_Exercise description_
In the article on Abridge's ambient AI documentation tool, what increase in work RVUs did Endeavor Health physicians see when they used Abridge for more than half of their documentation?

For many health system leaders, Abridge’s strongest appeal lies in its physician-first design. With the U.S. facing a looming capacity crisis from the “silver tsunami” of aging Baby Boomers, the administrative burden on physicians has become increasingly unsustainable. Abridge’s ambient AI tool offers a rare win-win: it not only lightens clinicians’ workloads but also enhances billing accuracy, creating a self-sustaining flywheel of efficiency and revenue generation.

The company’s new Contextual Reasoning Engine leverages clinical, payer, and revenue cycle data to generate documentation that is both clinically meaningful and billing-compliant. In an environment where nearly 37% of U.S. hospitals are operating at a loss, a tool that can optimize billing processes and reduce denials is not just advantageous — it’s critical. The engine ensures Abridge’s technology is as financially strategic as it is transformative for clinicians’ day-to-day work.

“This tool is really about allowing clinicians and their health systems to get full and accurate credit for the care that they delivered,” Dr. Rao explained, noting the engine works quietly in the background, preserving a physician-first approach. “When you compare the outputs with this type of technology in place versus the outputs without,” said Dr. Rao, “to the clinician’s eye, it might not — off the bat — look and feel very different. But to the coder or the auditor’s eye, it’s night and day.” 

Dr. Rao connected the tool’s purpose to his own past experiences on clinical documentation integrity teams at a large health system. “We would go from department to department and do these lunch and learns, trying to teach doctors with PowerPoints and pizza how to write not just the clinically useful note, but the billable note — how to think about medical decision-making criteria for their level of service coding or how to think about HCCs in relation to risk adjustment if they’re a primary care clinician,” he recalled. “Every single one of those doctors would have a thousand-yard stare, because they just want to get back to delivering care for their patients.”

The financial implications are significant. At Endeavor Health, physicians who used Abridge for more than half of their documentation saw a 14% increase in work RVUs and nearly 20% reduction to time spent in notes per day.

“We often talk about the fact that this is not about making providers have to see more patients. This was actually, in many situations, just better documentation,” said Mr. Brueck. “If you can extrapolate that across the system, it’s a large opportunity to offset the cost of these technologies.” He noted that if at least 25% of physicians use Abridge, the system will be well-positioned to “more than recoup the cost” of implementing the technology.

At Inova Health, the financial benefits were equally clear, even though they were not the No. 1 driver for the tool. “I have data that shows that this was not an additive cost because of the backside benefit,” Mr. Kull said.  

At Mayo Clinic, the system is rolling out the ambient AI documentation tool for nurses, live in seven units as of early March, with high rates of adoption so far and the intention to scale it wider. “We’re starting conversations about how we expand beyond the walls of Mayo Clinic,” Ms. Frederick, CNO of Mayo, said. “That was really important to me as we partnered with Abridge and Epic — I don’t want this tool to be a solution for Mayo Clinic nurses only. I really want this to be a solution for nurses.”

This broader ambition speaks to Abridge’s disciplined approach — one that favors depth and precision over quick wins. While AI has generated considerable hype across industries, often favoring style over substance, Abridge stands out for taking a meticulous and methodical path.

“There’s been a quote in my head these last few days by Charlie Munger,” Dr. Rao said. “He says, ‘Number one: take a basic idea, and Number two, take it very, very seriously.'”

Making clinical documentation smarter and easier is anything but basic, but it is everything to Abridge. 

“We’re going millions of miles deep on this idea,” Dr. Rao said. “For us, precision, accuracy, trust — these aren’t just features. They’re existential. It means we won’t overpromise, we won’t pitch ahead of our skis, and we won’t tout product features we haven’t built and thoroughly tested. That approach, to me, is what I always wanted to see when I was on the other side.”

_Data block_
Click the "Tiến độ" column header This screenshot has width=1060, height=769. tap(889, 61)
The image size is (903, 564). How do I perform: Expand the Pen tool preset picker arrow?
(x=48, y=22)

_Solved problem_
They saw a 14% increase in work RVUs.